[Stored records]
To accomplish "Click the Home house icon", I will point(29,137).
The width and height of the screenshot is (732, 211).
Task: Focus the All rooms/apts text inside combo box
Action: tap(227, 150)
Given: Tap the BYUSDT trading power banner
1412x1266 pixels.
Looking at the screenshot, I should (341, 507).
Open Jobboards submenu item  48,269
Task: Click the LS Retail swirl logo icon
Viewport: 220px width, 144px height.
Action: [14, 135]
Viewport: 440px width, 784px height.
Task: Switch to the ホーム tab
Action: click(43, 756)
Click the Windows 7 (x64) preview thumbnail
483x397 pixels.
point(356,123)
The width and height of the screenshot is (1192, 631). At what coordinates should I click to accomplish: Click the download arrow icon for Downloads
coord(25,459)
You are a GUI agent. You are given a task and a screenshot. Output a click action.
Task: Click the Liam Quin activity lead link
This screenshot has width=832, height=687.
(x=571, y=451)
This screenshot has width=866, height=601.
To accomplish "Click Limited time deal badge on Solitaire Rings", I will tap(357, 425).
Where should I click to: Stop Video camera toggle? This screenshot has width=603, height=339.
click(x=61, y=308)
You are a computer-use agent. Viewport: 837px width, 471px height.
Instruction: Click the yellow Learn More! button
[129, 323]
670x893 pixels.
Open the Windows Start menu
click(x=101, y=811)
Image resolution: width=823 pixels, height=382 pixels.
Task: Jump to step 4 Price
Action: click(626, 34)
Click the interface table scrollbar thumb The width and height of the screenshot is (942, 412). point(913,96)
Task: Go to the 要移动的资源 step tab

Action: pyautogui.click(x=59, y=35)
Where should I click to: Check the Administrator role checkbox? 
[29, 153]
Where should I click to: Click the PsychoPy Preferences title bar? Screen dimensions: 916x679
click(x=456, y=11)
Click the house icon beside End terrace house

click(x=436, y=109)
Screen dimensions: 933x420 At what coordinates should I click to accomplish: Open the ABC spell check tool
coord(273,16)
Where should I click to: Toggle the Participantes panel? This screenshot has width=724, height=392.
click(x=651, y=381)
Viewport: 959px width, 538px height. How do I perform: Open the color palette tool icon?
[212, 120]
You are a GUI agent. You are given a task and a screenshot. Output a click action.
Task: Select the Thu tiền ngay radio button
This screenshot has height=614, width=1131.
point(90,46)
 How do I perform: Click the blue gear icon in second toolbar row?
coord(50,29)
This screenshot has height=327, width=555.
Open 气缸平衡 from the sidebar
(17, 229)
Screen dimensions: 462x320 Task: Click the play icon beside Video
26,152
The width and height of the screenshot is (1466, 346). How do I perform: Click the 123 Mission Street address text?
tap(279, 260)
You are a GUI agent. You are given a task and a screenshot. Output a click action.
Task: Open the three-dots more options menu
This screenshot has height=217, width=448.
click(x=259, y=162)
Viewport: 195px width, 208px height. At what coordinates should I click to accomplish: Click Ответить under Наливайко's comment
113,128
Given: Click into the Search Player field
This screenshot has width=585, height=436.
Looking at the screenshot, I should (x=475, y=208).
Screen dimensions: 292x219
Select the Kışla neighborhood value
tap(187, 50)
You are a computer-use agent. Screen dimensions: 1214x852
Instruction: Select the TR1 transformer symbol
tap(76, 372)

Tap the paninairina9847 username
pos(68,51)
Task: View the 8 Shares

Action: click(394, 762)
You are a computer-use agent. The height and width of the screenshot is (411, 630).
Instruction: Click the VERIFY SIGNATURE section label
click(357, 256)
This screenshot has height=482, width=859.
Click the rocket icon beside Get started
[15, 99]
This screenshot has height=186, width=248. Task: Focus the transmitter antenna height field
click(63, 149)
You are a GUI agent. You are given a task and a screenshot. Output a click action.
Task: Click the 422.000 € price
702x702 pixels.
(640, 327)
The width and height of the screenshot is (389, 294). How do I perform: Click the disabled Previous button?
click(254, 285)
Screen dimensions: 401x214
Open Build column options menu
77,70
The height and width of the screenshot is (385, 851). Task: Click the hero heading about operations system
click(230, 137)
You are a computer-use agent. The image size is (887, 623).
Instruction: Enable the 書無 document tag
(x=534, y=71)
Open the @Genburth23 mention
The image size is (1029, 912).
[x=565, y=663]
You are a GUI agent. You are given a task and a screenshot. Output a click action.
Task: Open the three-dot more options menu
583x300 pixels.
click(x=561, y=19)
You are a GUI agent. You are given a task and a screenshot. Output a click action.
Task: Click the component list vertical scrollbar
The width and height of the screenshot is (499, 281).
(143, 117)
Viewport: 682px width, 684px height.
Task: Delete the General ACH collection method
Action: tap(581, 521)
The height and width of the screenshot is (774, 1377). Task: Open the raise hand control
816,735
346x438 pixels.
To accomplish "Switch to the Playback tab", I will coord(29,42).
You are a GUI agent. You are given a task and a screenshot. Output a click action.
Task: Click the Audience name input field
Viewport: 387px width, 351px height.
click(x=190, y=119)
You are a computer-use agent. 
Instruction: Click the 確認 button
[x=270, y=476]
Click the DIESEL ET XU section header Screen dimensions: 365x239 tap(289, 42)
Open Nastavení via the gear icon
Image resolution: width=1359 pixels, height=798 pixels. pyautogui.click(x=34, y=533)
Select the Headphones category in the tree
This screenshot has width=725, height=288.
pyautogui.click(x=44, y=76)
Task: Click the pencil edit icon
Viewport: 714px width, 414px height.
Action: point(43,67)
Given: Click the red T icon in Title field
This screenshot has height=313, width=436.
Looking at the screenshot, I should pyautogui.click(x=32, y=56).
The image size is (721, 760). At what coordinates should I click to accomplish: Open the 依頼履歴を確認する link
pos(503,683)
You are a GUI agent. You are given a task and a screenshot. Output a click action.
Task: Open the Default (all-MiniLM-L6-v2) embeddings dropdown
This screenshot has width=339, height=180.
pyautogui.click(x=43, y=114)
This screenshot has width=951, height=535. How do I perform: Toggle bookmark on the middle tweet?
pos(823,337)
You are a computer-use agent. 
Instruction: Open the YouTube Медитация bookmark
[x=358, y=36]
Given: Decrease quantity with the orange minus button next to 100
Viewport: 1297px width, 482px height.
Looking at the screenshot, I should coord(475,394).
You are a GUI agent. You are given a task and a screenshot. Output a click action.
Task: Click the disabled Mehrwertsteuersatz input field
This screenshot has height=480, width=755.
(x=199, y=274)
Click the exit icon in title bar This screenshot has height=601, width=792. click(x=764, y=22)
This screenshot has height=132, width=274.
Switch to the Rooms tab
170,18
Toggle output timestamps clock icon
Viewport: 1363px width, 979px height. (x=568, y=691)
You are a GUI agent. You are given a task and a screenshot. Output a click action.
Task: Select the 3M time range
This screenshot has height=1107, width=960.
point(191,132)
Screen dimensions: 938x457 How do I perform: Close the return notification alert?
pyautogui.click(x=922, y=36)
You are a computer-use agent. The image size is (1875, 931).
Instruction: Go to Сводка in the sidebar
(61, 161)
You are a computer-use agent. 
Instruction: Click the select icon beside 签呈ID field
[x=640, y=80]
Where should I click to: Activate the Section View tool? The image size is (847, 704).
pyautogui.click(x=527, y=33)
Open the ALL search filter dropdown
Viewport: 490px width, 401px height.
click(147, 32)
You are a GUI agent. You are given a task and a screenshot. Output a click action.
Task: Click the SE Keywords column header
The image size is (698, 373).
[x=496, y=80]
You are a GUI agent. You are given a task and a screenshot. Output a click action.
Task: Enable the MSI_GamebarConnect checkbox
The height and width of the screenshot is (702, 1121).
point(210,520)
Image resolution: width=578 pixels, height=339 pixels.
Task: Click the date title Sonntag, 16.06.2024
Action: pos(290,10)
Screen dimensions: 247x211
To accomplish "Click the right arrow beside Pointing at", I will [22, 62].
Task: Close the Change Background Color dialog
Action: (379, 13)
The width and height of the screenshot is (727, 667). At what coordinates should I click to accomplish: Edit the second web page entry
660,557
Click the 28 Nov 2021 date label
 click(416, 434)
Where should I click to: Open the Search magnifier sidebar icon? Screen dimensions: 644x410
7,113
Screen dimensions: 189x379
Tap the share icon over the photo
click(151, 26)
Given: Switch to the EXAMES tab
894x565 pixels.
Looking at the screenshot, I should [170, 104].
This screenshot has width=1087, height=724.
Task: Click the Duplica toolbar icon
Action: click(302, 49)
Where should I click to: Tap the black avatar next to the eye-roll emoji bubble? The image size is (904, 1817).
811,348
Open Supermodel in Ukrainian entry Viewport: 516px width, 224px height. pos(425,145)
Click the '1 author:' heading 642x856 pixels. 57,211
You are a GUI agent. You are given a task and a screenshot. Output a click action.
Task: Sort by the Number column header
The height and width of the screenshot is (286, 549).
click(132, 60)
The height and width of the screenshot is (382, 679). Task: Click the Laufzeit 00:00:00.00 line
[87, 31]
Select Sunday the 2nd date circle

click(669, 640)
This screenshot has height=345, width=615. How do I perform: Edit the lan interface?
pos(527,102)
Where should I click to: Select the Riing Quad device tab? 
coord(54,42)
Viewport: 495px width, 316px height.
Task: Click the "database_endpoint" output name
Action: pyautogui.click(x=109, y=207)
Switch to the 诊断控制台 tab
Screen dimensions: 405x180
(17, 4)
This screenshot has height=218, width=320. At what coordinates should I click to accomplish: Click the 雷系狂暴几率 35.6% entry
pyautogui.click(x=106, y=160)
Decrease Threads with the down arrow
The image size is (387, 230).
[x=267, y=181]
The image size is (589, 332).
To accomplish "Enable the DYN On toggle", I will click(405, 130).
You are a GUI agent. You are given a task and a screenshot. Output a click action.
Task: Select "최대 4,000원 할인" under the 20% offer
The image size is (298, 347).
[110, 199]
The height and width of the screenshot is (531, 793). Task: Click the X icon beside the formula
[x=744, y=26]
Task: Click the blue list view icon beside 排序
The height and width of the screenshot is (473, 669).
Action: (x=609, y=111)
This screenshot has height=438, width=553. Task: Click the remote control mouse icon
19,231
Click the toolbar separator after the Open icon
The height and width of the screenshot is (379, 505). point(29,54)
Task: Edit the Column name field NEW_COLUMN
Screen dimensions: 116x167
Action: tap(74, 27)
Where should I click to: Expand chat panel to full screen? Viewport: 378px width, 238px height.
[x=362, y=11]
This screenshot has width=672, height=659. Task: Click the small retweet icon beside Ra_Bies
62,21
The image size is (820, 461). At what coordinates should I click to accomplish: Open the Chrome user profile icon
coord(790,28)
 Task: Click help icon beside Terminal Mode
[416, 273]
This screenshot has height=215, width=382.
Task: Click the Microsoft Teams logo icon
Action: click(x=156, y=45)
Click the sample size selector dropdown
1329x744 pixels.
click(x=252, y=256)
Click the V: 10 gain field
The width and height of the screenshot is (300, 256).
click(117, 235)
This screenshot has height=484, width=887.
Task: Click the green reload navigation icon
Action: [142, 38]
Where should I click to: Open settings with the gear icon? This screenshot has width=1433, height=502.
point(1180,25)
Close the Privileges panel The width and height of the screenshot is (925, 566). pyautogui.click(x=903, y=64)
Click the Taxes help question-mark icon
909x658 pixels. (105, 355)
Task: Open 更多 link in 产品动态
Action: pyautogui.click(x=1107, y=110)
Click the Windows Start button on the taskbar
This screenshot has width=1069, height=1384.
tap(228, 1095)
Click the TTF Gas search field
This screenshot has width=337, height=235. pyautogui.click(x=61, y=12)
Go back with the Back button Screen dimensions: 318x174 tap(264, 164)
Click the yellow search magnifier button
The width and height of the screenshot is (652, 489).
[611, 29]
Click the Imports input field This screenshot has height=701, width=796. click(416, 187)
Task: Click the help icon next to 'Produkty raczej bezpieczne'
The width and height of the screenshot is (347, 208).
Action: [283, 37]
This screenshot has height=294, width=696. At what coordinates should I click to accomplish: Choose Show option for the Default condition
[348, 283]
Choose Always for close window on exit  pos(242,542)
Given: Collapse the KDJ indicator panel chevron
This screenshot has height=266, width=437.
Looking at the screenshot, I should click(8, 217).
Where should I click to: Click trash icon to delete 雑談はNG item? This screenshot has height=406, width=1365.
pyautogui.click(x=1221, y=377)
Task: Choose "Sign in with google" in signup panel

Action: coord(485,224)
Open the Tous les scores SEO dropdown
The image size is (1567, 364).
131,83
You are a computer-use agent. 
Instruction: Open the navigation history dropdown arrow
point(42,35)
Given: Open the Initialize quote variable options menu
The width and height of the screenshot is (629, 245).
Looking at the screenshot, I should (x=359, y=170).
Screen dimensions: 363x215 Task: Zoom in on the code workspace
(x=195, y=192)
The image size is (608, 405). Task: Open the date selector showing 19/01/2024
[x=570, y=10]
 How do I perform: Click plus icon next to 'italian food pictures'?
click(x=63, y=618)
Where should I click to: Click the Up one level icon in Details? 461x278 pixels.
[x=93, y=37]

▶ Goal of the exercise
In the records above, find each line that mentions the word "Decrease", and copy it.

▶ Response to the task
Given: Decrease quantity with the orange minus button next to 100
Decrease Threads with the down arrow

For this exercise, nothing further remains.